• _Your task_
Reproduce the following lines verbatim, keeping every character, space, and line break unchanged.

[start]

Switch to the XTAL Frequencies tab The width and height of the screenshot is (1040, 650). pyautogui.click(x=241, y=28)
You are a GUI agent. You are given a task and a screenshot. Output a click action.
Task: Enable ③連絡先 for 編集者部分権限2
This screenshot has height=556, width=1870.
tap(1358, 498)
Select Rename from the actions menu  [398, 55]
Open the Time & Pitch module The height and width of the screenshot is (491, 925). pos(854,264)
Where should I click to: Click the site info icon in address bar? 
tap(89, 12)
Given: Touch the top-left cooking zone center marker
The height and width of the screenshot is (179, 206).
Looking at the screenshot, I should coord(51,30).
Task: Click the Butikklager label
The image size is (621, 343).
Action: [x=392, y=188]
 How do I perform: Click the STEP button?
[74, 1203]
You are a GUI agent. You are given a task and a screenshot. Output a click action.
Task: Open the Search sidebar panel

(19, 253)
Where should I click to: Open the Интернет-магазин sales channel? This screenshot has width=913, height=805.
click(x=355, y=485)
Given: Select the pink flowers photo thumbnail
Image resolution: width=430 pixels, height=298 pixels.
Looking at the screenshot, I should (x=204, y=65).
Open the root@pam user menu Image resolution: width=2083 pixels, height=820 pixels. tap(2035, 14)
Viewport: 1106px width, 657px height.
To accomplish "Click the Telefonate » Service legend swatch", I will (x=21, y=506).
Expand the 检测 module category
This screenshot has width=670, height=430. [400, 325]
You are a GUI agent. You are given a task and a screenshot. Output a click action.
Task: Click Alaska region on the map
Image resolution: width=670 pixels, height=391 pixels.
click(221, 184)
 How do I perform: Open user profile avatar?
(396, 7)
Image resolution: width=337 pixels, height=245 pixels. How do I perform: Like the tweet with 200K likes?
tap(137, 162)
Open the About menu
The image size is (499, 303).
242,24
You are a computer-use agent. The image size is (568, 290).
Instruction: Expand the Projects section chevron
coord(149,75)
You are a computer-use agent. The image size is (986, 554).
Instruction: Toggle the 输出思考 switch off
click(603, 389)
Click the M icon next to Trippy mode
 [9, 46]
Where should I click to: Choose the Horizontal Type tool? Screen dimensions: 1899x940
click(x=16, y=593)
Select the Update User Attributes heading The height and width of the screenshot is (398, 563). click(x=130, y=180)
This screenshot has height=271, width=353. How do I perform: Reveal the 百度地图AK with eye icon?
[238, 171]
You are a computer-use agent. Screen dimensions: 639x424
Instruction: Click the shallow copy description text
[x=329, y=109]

[end]

• _Written solution_
Switch to the XTAL Frequencies tab The width and height of the screenshot is (1040, 650). pyautogui.click(x=241, y=28)
You are a GUI agent. You are given a task and a screenshot. Output a click action.
Task: Enable ③連絡先 for 編集者部分権限2
This screenshot has height=556, width=1870.
tap(1358, 498)
Select Rename from the actions menu  [398, 55]
Open the Time & Pitch module The height and width of the screenshot is (491, 925). pos(854,264)
Where should I click to: Click the site info icon in address bar? 
tap(89, 12)
Given: Touch the top-left cooking zone center marker
The height and width of the screenshot is (179, 206).
Looking at the screenshot, I should coord(51,30).
Task: Click the Butikklager label
The image size is (621, 343).
Action: [x=392, y=188]
 How do I perform: Click the STEP button?
[74, 1203]
You are a GUI agent. You are given a task and a screenshot. Output a click action.
Task: Open the Search sidebar panel

(19, 253)
Where should I click to: Open the Интернет-магазин sales channel? This screenshot has width=913, height=805.
click(x=355, y=485)
Given: Select the pink flowers photo thumbnail
Image resolution: width=430 pixels, height=298 pixels.
Looking at the screenshot, I should (x=204, y=65).
Open the root@pam user menu Image resolution: width=2083 pixels, height=820 pixels. tap(2035, 14)
Viewport: 1106px width, 657px height.
To accomplish "Click the Telefonate » Service legend swatch", I will (x=21, y=506).
Expand the 检测 module category
This screenshot has width=670, height=430. [400, 325]
You are a GUI agent. You are given a task and a screenshot. Output a click action.
Task: Click Alaska region on the map
Image resolution: width=670 pixels, height=391 pixels.
click(221, 184)
 How do I perform: Open user profile avatar?
(396, 7)
Image resolution: width=337 pixels, height=245 pixels. How do I perform: Like the tweet with 200K likes?
tap(137, 162)
Open the About menu
The image size is (499, 303).
242,24
You are a computer-use agent. The image size is (568, 290).
Instruction: Expand the Projects section chevron
coord(149,75)
You are a computer-use agent. The image size is (986, 554).
Instruction: Toggle the 输出思考 switch off
click(603, 389)
Click the M icon next to Trippy mode
 [9, 46]
Where should I click to: Choose the Horizontal Type tool? Screen dimensions: 1899x940
click(x=16, y=593)
Select the Update User Attributes heading The height and width of the screenshot is (398, 563). click(x=130, y=180)
This screenshot has height=271, width=353. How do I perform: Reveal the 百度地图AK with eye icon?
[238, 171]
You are a computer-use agent. Screen dimensions: 639x424
Instruction: Click the shallow copy description text
[x=329, y=109]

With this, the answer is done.